• [Passage given]
==*==
The Co-op brought this suit claiming that $114,492.21 was due from Indian Creek on its open account. Indian Creek filed an affirmative defense and counterclaim based on the doctrine of setoff, claiming that the debt should be set off against the value of its stock. The district court determined that the Co-op's rules did not provide for such a setoff and that Indian Creek failed to prove an equitable right to such a remedy. The court entered judgment against Indian Creek for $114,492.21, plus interest. Indian Creek now appeals.

Indian Creek contends that the Co-op breached its fiduciary duty to Indian Creek as a shareholder by failing to disclose material facts concerning a conflict of interest. During the same time that the Co-op sold hog feed to Indian Creek it also sold hog feed to Land-O-Lakes Cooperative, which is an agricultural cooperative in competition with Indian Creek. Indian Creek also believes that the Co-op should have informed it that a setoff would not be available.

Indian Creek argues that the Co-op had a fiduciary duty to provide an equitable program to redeem deferred dividends held by the Co-op. Indian Creek was required to pay income taxes on these deferred dividends, but then was not able to realize the income.

Indian Creek contends that the Co-op breached its fiduciary duty by engaging in unfair competition when it did not seek Indian Creek's consent to its business arrangement with Land-O-Lakes. Indian Creek states that Land-O-Lakes profited from its purchases from the Co-op, and that Land-O-Lakes then used the income to compete with Indian Creek.

Finally, Indian Creek contends that as a result of the Co-op's breach of fiduciary duty, its claim for setoff was a mature tort claim, and the court erred in not granting it the equitable remedy of setoff.

The crux of the present case is the question of the right of a cooperative member to setoff its cooperative stock against a mature debt owed to the coop. The Iowa Supreme Court has not previously had the occasion to address this issue, thus it is incumbent upon us to determine the purpose of the cooperative under Iowa law, and under what conditions an individual or corporation may redeem preferred stock and offset this amount against a current debt owed to the cooperative.

Iowa Code chapter 499 (1989) sets forth the rules upon which cooperatives may operate in Iowa. Section 499.2 defines an agricultural cooperative as an association "formed to produce, grade, blend, preserve, process, store, warehouse, market, sell, or handle an agricultural product * * *." Pursuant to this section, a cooperative may also "purchase, produce, sell, or supply machinery, petroleum products, equipment, fertilizer, supplies, business services, or educational service * * *." Sections 499.7 and 499.36 provide that the cooperative may conduct business and carry on operations under the management of a board of directors. The cooperative may limit its dealings to members only, and must not conduct more than one half the value of business done with nonmembers. Iowa Code § 499.3.
==*==
• [Requirement 1] According to the passage, how much did the Co-op claim Indian Creek owed on its open account?
• [Requirement 2] Transcribe the passage word for word, starting at "Indian Creek argues" and ending after "realize the income.".
The material after this passage isn't needed.

• [Data provided]
==*==
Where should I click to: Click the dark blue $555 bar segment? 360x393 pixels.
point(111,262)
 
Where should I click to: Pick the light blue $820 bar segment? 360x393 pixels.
==*==
• [Correct output 1] $114,492.21

• [Correct output 2]
Indian Creek argues that the Co-op had a fiduciary duty to provide an equitable program to redeem deferred dividends held by the Co-op. Indian Creek was required to pay income taxes on these deferred dividends, but then was not able to realize the income.